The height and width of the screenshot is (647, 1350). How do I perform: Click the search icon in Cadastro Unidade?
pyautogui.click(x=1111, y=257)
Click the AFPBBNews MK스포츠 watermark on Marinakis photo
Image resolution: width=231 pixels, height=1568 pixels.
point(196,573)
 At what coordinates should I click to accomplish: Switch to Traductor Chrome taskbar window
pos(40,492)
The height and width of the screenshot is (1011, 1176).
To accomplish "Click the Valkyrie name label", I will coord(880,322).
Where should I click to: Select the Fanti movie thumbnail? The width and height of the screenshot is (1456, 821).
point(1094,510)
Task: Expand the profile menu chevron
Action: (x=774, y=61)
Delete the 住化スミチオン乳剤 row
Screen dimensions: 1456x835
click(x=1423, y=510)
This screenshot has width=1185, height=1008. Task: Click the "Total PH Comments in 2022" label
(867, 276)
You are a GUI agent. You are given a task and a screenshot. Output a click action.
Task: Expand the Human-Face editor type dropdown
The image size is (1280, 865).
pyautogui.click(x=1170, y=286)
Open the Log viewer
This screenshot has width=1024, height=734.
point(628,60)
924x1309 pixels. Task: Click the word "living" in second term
-=-=-=-=-
### DESCRIPTION OF THE TASK
Would you quote, exactly and only, the lines from the one containing "The image size is (1280, 865)." to the end of the entries?

### EXPECTED ANSWER
The image size is (1280, 865).
pyautogui.click(x=1170, y=286)
Open the Log viewer
This screenshot has width=1024, height=734.
point(628,60)
924x1309 pixels. Task: Click the word "living" in second term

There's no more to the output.